Heavy fighting in South Sudan has pushed about 150,000 refugees across the border into Uganda over the past two months. In July, the World Food Programme cut food rations in half for residents of settlement camps who have been in the country for more than a year.
The toll of the conflict is clear in refugee camps in the Adjumani District, near Uganda’s northern border.
Editor’s note: Durrie Bouscaren is on a fellowship in Uganda, where she is reporting on agriculture. In this report, she shares some of her reflections on what she is observing and learning.
Cases of malnutrition are severe. When people see a reporter in a crowd they gather close, gesturing to their stomachs and pulling their skin to show how loose it has become.
But through the hunger and the trauma, you can also see signs of resilience.
Uganda’s approach to refugees is somewhat unique; people are allowed to move freely, set up businesses and live outside of designated camps.
There are several rural “settlements” in the Adjumani district, where families are given a small plot of land to build temporary homes. Though some manage to carve out space to plant gardens that supplement their diet, a major concern among refugees is the lack of available land to farm.
In each settlement, vendors set up a marketplace to sell their wares: fresh vegetables, dried fish, even a solar-powered cell phone charging station. Some entrepreneurs are refugees. Others are Ugandans who arrive at the camp from the surrounding neighborhoods.
There are also medical clinics, where the wait is long and–at least for some–electricity is nonexistent. For more complicated medical issues, people must go to a hospital in the town of Adjumani, where they’ll have to pay for care.
As journalists, we meet people, we hear about their suffering, and then we have to leave. We can publish a story and hope that things change for the better, but often it doesn’t. After one interview in Pagarinya, a man asked me what I could do for him.

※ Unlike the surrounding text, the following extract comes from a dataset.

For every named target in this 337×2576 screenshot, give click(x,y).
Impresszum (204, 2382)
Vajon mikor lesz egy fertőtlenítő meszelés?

“Honestly,” I said, “All I can do is try to put this on the radio.”
Driving back to Gulu, that’s a tough fact to sit with.
St. Louis Public Radio health reporter Durrie Bouscaren is visiting Uganda for a fellowship with the International Women’s Media Foundation. Her reporting will focus on Uganda’s debate over genetically modified crops, as well as projects that were initially developed in St. Louis for use in East Africa. Follow Durrie on Twitter: @durrieB.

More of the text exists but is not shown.